A Joel, su amado hijo, a sus amigos escritores y no escritores, mi pésame y la certeza de que Carlitos nos seguirá acompañando ahora dentro, en el “cuore” que ya es su morada en nosotros.

Descanse en paz.

miércoles, junio 26, 2024

Crepúsculo de GGM

 











Recuerdo la reticencia con la que Julio Scherer describió su último encuentro con Gabriel García Márquez. Lo cuenta en Vivir (Grijalbo, México, 2012), uno de los muchos libros que escribió el periodista mexicano en la etapa final de su andadura. En el trozo que dedica al colombiano se nota que el fundador de Proceso no quiere enfatizar lo que contemplan sus tristes ojos: el declive del amigo, ya ostensible en el deterioro de su memoria, lo que anunciaba la muerte del premio Nobel 1982.

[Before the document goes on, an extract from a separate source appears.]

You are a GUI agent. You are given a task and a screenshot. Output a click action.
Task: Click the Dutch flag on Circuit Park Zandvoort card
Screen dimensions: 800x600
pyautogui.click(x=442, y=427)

Esto que un mediodía de 2014 conmovió a Scherer fue vivido con desgarramiento, durante varios meses, por Rodrigo García, hijo del novelista. O no sólo por él, sino también por Mercedes Barcha y Gonzalo, esposa y segundo hijo del escritor que en su casa de la Ciudad de México se fue apagando hasta partir un Jueves Santo. El relato de este crepúsculo fue publicado años después, en 2021, por Rodrigo en el libro titulado Gabo y Mercedes: una despedida (Literatura Random House, México, 139 pp.).

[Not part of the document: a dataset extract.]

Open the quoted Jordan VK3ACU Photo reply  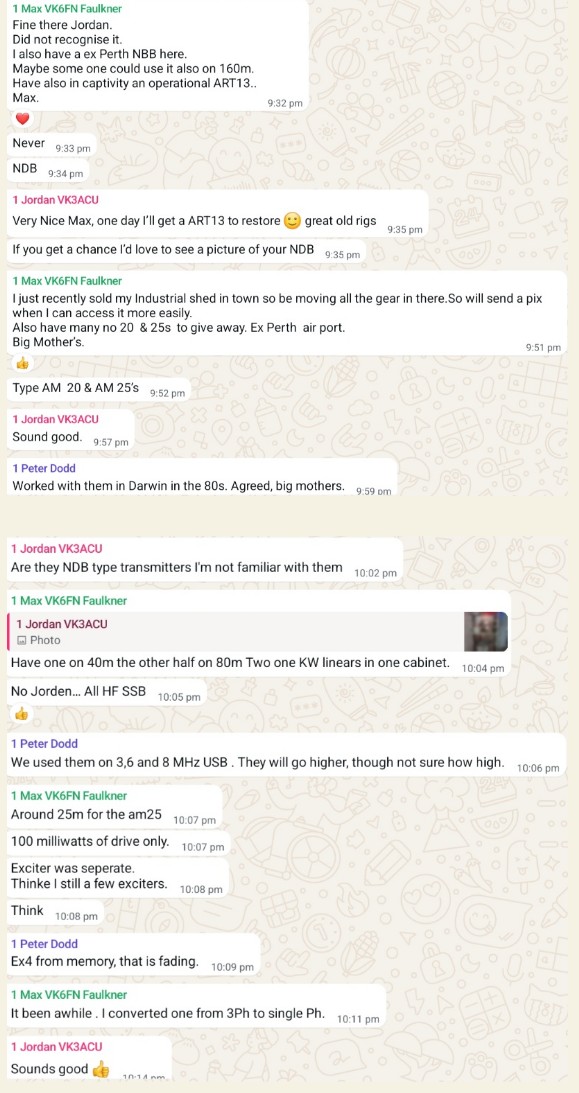click(258, 632)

Es un libro de género híbrido, pues lo mismo participa de la memoria, la crónica y el testimonio. Rodrigo García se instala en el presente y observa el ocaso de su padre. Así, da cuenta cronológica del apagamiento y la circunstancia que rodeó a su famoso padre en aquel periodo de conclusión. En medio de tal relato, innegablemente doloroso, recuerda situaciones, anécdotas, rasgos de Gabo vinculados a su vida creativa y al entorno familiar. Se trata pues de una mirada no sólo cercana al escritor, sino prolongada, ofrecida desde la perspectiva de quien de manera natural, como hijo, ha podido ver y escuchar al laureado narrador en su círculo más íntimo.

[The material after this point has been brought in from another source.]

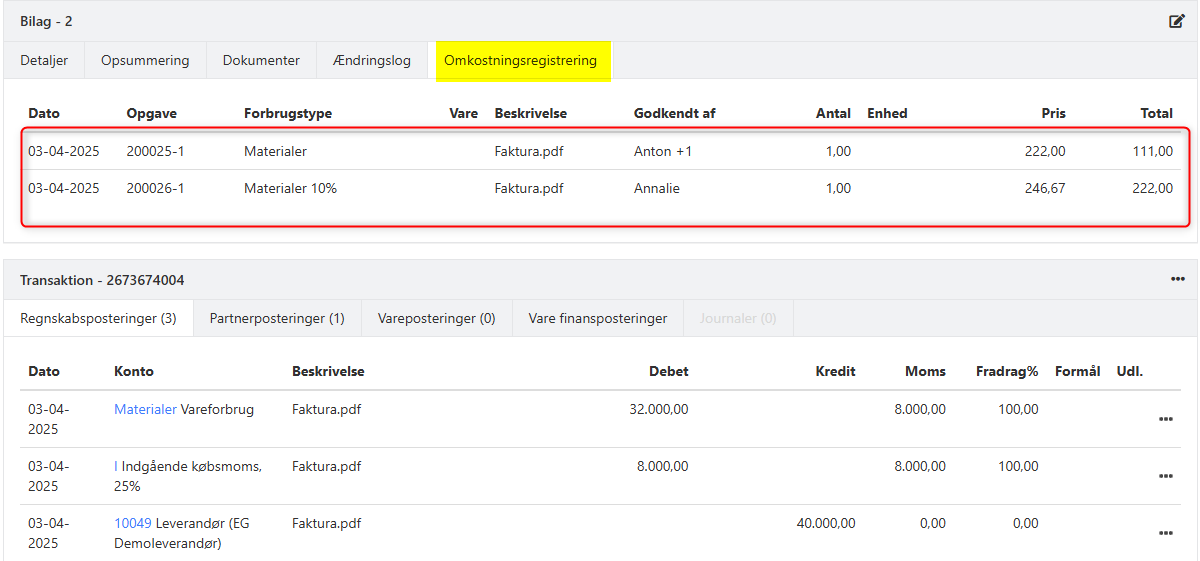Open row menu for Leverandør posting
1200x561 pixels.
1165,533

Así, la crónica del gradual apagamiento de GGM permite avanzar hacia el pasado y, también, hacia las reflexiones de Rodrigo frente al hecho cierto de que un talento extraordinario está por extinguirse. En algún punto expresa su duda: no sabe si tomar nota del declive de su padre, para luego escribir, es un acto prudente o impudente, pues sabe que este tipo de acercamiento podrá ser tomado como oportunismo: "Me aterra la idea de tomar apuntes, me avergüenzo mientras los escribo, me decepciono cuando los reviso. Lo que hace al asunto emocionalmente turbulento es el hecho de que mi padre sea una persona famosa. Más allá de la necesidad de escribir, en el fondo puede acecharme la tentación de promover mi propia fama en la era de la vulgaridad. Tal vez sea mejor resistir al llamado, y permanecer humilde. La humildad es, después de todo, mi forma preferida de la vanidad. Pero, como suele ocurrir con la escritura, el tema lo elige a uno, y toda resistencia sería inútil". Al final decide, momento tras momento, seguir con el registro en estampas, en tramos cortos, del ocaso material de quien escribiera Cien años de soledad, y gracias a esto tenemos hoy la crónica de una muerte contada desde dos cercanías: la física y la del corazón.

"Mi padre se quejaba de que una de las cosas que más odiaba de la muerte era el hecho de que sería la única faceta de su vida sobre la que no podría escribir. Todo lo que había vivido, presenciado y pensado estaba en sus libros, convertido en ficción o cifrado. 'Si puedes vivir sin escribir, no escribas', solía decir. Yo estoy entre los que no podrían vivir sin escribir, por eso confío en que me perdonaría", señala Rodrigo García Barcha casi en el cierre del libro. No podemos saber si su padre lo perdonaría; nosotros, sin duda.